As a result, the 1989 film version of The Unbearable Lightness of Being was not entirely satisfactory to the author, who gave a general stamp of approval to Kaufman’s final work but later admitted it was nowhere near to the spirit of his novel (in fact, he’s stated he will never again give permission for one of his books to be screen adapted). Even so, the movie was a resounding art house success and still remains one of the most affecting screen ruminations on the philosophical underpinnings of love and sexual pleasure ever produced. Deeply moving on many fronts, it’s a film like no other and though it’s lost some of its luster over the years (I do wish, now, that it had been directed by a Czech or at least a European director, and done in the Czech language), I do still respond heartily to the beauty of its look and constuction, its ideas, and its actors.

unbearable 3

With an elegant title card, Kaufman’s film begins (presumably) outside of either Tomas’ or Sabina’s apartment, where we can hear sexually-charged feminine laughter quietly ringing through the closed door. We then begin to hear Leos Janacek’s delicate music (Kundera’s father was one of Janacek’s students) and we then first see Tomas (Daniel Day-Lewis) exiting a surgical situation with great flourishes. Very quickly, he gets some intimate attention from a nurse with whom he agreeably dallies, to the pleasure of a voyeuristic pair of doctors and one quickly revived patient (in a wild gag that feels like something out of Kaufman’s The Right Stuff). Day-Lewis invests his Tomas with a brash, predatory confidence–he looks like the ultimate 1960s player, with his wolfish eyes hiding behind ultra-cool black sunglasses. We can see that this confidence is shaken, though, in very different ways by the two women destined to be in his life. His afternoons with Sabina (Lena Olin in a brilliant showing) are bold dips into pure erotic play with no consequences, yet they have exposed Tomas in a very sly manner, so much so that Sabina is the one person who understands him better than he does himself.

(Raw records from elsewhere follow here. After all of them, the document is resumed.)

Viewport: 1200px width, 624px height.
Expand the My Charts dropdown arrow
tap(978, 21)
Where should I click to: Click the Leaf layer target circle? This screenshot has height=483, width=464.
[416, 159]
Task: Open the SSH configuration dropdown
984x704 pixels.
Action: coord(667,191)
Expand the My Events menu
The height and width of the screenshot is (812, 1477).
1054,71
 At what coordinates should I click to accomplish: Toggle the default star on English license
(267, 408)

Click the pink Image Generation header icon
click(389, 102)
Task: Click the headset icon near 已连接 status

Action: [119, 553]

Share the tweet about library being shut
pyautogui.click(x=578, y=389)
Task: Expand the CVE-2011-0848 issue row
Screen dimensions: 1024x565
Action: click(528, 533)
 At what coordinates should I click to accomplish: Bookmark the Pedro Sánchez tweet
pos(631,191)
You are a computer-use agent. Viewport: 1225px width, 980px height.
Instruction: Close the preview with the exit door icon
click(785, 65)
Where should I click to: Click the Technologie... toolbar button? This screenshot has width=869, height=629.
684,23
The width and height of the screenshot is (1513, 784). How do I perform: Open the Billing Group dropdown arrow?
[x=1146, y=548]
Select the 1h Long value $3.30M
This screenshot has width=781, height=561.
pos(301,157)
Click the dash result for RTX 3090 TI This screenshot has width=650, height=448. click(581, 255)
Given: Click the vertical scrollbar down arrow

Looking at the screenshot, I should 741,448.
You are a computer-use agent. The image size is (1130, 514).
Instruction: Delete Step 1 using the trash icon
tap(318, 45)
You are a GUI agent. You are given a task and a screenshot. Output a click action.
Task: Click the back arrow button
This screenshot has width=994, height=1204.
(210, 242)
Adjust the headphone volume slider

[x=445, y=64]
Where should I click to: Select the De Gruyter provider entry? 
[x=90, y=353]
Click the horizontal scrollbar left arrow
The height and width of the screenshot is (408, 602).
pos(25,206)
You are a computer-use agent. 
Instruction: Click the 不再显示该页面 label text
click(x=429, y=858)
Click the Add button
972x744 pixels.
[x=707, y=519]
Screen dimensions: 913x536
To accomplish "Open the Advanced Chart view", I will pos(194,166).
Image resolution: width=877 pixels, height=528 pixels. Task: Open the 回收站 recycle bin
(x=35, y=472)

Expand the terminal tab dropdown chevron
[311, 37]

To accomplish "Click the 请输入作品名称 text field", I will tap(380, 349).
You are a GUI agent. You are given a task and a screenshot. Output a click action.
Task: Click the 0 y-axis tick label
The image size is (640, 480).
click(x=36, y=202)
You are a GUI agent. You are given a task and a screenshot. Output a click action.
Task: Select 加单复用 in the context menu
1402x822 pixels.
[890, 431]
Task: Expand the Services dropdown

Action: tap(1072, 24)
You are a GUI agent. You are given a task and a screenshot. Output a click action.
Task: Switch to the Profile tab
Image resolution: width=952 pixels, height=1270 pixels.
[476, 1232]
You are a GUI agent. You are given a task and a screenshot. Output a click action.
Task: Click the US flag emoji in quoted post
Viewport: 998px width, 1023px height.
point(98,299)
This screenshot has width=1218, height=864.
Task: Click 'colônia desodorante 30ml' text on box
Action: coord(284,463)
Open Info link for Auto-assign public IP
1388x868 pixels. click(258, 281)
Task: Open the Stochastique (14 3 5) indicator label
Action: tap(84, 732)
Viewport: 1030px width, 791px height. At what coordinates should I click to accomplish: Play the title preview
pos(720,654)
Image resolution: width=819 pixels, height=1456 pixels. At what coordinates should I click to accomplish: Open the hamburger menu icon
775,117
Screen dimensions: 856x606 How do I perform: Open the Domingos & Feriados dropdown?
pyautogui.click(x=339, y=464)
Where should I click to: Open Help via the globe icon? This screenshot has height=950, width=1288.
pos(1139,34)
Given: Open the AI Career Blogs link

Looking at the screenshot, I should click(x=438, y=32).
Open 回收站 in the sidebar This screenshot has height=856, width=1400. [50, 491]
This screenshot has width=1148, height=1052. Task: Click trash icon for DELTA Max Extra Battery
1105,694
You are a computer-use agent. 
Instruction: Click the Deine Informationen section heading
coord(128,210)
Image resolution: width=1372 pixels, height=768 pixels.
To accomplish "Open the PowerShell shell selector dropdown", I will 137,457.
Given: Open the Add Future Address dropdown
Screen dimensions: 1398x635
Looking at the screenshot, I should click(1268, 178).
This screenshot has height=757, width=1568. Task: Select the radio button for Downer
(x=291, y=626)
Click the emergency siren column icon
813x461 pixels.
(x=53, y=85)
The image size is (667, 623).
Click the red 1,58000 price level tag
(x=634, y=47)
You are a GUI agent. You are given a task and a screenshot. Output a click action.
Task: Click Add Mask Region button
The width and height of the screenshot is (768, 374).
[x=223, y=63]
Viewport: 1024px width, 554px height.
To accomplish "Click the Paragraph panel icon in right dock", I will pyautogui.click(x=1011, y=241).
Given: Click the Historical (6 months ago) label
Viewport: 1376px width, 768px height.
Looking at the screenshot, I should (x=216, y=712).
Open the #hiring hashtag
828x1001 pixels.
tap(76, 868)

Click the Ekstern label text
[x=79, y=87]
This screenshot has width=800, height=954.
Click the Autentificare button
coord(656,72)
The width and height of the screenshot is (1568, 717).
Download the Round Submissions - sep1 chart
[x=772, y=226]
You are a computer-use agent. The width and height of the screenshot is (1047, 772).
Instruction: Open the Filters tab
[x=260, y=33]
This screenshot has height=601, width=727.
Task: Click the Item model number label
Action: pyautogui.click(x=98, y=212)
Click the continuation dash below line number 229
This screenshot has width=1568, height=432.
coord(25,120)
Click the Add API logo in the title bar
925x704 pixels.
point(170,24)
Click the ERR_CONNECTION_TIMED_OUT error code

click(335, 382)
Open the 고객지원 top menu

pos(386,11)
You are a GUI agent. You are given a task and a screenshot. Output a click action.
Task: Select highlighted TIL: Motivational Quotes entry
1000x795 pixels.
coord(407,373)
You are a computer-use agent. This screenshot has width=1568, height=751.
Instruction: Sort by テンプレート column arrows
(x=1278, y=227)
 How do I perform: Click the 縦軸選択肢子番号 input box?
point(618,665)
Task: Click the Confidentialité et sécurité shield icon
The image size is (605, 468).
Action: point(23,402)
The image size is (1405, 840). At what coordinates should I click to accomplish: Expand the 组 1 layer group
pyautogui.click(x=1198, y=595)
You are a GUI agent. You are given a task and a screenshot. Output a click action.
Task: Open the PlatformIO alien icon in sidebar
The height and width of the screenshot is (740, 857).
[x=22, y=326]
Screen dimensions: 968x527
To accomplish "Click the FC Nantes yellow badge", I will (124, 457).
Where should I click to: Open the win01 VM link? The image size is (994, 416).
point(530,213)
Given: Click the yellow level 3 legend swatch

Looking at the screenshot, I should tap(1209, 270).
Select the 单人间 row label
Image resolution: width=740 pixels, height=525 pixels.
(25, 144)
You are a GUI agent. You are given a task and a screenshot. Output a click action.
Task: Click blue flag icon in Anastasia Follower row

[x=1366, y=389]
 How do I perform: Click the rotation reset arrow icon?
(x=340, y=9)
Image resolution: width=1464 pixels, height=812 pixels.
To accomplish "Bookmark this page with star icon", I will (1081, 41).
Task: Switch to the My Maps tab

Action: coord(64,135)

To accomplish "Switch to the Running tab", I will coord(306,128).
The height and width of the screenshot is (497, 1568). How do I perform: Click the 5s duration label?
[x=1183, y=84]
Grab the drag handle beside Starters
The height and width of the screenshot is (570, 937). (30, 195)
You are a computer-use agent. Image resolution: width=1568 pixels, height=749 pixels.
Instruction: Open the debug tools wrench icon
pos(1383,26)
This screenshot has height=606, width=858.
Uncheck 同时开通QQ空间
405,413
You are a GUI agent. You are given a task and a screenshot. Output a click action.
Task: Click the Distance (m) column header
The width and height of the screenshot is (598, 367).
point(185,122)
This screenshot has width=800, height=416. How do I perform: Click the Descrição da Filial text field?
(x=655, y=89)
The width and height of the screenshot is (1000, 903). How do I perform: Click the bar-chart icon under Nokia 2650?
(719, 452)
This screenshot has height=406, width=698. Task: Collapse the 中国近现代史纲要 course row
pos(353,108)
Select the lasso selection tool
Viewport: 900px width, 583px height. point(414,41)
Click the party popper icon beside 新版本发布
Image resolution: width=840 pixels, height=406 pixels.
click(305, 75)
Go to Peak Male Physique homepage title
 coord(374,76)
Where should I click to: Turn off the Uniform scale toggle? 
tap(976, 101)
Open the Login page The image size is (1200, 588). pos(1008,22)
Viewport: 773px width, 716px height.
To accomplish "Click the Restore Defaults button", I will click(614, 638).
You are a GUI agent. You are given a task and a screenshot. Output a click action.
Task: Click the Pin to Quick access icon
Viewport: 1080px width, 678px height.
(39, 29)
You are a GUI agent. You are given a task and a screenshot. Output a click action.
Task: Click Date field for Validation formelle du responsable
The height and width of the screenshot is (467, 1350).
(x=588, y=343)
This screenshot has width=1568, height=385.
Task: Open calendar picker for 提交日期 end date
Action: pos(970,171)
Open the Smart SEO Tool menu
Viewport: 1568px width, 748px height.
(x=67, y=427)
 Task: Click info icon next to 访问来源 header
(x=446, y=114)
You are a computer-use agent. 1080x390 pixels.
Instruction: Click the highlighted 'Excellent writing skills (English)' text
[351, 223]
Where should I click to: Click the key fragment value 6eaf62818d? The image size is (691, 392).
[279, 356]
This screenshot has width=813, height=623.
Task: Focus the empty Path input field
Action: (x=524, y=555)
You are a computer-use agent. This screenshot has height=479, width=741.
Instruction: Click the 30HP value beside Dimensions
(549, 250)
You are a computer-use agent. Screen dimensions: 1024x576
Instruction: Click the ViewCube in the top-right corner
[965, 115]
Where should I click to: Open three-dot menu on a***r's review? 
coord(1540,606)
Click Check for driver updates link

SABINA (while wearing her great-great grandfather’s bowler hat): You are the complete opposite of kitsch. In the kingdom of kitsch, you would be a monster. Are you only searching for pleasure, or is every woman a new land whose secrets you’re waiting to discover?

It’s these sort of remarks that make Tomas just a tiny bit less sure of himself when he’s ensconced in Sabina’s mirror-laden boudoir.

His world, though, is truly jolted by the arrival of Tereza. Fresh faced and wide-eyed, she is this Superman’s Kryptonite. As played by the magnificent Juliette Binoche, Tereza would certainly capture any man’s heart; she’s dressed down, awkward, well-read and oh so sweet. Their first meeting, in a rural bar where she is a waitress and where Tomas, instantly captivated after seeing her glide under the water in a spa pool, has followed her. Tereza is girlish, but she’s not so innocent; she’s immediately up for sex with Tomas (“What a coincidence…your room number is 6 and my shift ends at six,” she says at first glance). But Tomas senses a danger to his “lightness of being”–the last thing he wants is to fall in love and he sees he could easily do so with this skipping, joyful, doe-eyed woman. And so he retreats back to Prague and to the less demanding Sabina. However, it isn’t long before Tereza makes her way to his flat and, in a fiercely humorous and unforgettably sexy scene, she undergoes an undisguised doctorial physical examination before boldly attacking Tomas with a barrage of kisses, causing them to both tumble about the room and onto the bed, where their first sexual encounter commences with Tereza’s joyous screams. There is simply no love scene in the history of cinema that has this quality of utter abandon and enervated passion. It’s an extraordinary moment.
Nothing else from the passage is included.